# Tasks to carry out
- a) In the article on boomer retirement, which organization is cited for the figure of 10,000 baby boomers turning 65 every day for the next 18 years?
- b) Translate this sentence from the article on boomer retirement into Spanish: "It's no secret that future inflation, low savings, and staggering healthcare costs are going to cripple most Americans in retirement."

# Passage provided

==============================

Published August 16, 2013
The economy is going to get worse for boomer retirees… much worse. It’s no secret that future inﬂation, low savings, and staggering healthcare costs are going to cripple most Americans in retirement. The writing has been on the wall for years – have you seen it?
According to the Center for Retirement Research at Boston College, less than 10% of boomer retirees will be lucky enough, and smart enough, to plan for these events and prosper in retirement. That’s really bad news. And to make this picture worse is the fact that David Walker, the former comptroller general of the United States (essentially the nation’s CPA), has tried to warn us for years that the US “has been diagnosed with ﬁscal cancer” and that policymakers have given the public an incomplete and misleading picture of the nation’s ﬁnances. Does that mean Social Security cuts in the future? Probably.
There is a litany of terrible economic projections over the next 18 years based on the fact that our nation’s population is growing considerably older, while at the same time we are living substantially longer. Think about this: There will be 10,000 baby boomers turning 65 years old today and everyday for the next 18 years, according to the Pew Research Center. And nearly 60% of these boomers haven’t even calculated their retirement needs, much less saved for them.

==============================

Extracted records
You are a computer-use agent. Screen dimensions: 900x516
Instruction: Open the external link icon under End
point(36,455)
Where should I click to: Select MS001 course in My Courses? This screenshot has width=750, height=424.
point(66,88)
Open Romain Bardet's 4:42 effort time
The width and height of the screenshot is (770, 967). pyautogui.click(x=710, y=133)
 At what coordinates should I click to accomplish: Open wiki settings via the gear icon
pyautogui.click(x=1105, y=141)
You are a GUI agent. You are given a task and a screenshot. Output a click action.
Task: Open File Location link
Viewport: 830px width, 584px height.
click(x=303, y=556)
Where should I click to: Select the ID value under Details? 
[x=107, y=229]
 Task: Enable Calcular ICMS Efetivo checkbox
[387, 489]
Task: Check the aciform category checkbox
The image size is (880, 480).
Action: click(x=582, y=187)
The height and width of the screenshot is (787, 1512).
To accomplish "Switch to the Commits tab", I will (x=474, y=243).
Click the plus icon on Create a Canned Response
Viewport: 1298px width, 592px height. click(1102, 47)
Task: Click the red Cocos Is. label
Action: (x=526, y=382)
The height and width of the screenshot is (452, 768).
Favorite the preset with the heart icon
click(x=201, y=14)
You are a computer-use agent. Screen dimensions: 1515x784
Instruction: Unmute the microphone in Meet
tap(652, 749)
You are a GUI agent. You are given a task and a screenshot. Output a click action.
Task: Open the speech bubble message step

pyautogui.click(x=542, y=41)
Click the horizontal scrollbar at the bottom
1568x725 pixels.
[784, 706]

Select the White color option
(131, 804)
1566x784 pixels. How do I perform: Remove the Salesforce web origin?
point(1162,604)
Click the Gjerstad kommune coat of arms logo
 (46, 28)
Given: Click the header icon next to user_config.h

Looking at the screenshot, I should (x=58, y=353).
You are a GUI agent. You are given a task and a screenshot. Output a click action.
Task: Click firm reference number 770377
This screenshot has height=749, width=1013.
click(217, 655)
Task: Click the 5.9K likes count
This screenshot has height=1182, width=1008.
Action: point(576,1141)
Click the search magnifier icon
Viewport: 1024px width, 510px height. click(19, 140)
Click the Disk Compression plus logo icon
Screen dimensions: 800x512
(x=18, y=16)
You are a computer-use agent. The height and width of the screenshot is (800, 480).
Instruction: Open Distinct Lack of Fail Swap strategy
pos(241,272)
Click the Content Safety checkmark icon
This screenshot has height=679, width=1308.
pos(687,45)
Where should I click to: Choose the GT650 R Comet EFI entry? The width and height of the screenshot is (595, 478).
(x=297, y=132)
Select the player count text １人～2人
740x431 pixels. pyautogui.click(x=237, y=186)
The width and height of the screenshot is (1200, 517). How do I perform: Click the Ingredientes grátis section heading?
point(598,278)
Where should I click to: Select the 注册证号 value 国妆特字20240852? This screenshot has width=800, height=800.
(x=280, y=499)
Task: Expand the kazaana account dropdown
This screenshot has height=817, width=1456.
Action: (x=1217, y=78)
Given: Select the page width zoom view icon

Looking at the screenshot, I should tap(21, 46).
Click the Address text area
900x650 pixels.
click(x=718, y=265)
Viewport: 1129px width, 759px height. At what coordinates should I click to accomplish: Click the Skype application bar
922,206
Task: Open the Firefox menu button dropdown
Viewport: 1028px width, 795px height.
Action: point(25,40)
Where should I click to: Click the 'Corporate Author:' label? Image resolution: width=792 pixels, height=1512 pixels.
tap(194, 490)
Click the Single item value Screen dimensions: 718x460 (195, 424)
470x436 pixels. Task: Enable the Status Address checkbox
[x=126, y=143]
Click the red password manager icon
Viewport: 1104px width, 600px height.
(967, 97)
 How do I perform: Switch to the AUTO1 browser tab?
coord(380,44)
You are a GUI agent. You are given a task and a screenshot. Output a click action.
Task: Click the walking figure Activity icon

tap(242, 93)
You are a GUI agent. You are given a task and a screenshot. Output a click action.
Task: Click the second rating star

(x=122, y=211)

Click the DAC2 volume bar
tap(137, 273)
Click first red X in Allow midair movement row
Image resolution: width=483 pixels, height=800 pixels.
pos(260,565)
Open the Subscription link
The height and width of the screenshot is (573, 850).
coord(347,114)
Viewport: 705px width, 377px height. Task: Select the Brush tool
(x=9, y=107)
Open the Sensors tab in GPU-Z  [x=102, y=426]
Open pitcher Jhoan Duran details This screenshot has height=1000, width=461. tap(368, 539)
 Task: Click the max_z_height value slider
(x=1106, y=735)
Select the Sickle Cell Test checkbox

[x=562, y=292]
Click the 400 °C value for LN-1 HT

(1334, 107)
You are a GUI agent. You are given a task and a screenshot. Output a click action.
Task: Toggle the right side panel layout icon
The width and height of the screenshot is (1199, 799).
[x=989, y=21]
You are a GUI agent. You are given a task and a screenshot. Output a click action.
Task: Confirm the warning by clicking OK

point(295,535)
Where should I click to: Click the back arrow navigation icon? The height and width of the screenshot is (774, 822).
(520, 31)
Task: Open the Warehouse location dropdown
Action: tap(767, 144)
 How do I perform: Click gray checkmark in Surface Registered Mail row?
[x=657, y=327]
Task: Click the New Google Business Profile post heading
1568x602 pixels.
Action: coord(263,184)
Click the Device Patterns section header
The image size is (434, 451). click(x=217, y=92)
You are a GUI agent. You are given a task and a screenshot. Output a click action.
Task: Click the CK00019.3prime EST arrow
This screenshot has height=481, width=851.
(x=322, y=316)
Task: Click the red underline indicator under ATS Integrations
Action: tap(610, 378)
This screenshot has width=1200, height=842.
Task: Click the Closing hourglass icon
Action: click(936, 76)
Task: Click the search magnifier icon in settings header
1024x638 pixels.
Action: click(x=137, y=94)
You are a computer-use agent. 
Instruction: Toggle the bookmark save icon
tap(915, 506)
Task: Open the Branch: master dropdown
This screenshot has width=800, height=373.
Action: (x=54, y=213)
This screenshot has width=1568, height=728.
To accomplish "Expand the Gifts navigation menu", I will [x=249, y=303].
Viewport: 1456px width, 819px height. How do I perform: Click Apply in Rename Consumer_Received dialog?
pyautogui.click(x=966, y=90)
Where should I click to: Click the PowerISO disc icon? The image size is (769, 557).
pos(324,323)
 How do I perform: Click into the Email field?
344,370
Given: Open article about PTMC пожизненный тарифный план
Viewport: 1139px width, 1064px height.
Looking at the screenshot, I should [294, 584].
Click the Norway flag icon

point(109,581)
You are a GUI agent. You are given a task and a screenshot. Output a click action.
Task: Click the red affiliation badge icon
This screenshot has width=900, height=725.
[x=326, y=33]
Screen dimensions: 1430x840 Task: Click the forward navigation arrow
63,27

==============================

# Task-by-task answers
- a) The Pew Research Center.

- b) No es ningún secreto que la inflación futura, el escaso ahorro y los abrumadores costos de atención médica van a paralizar a la mayoría de los estadounidenses durante su jubilación.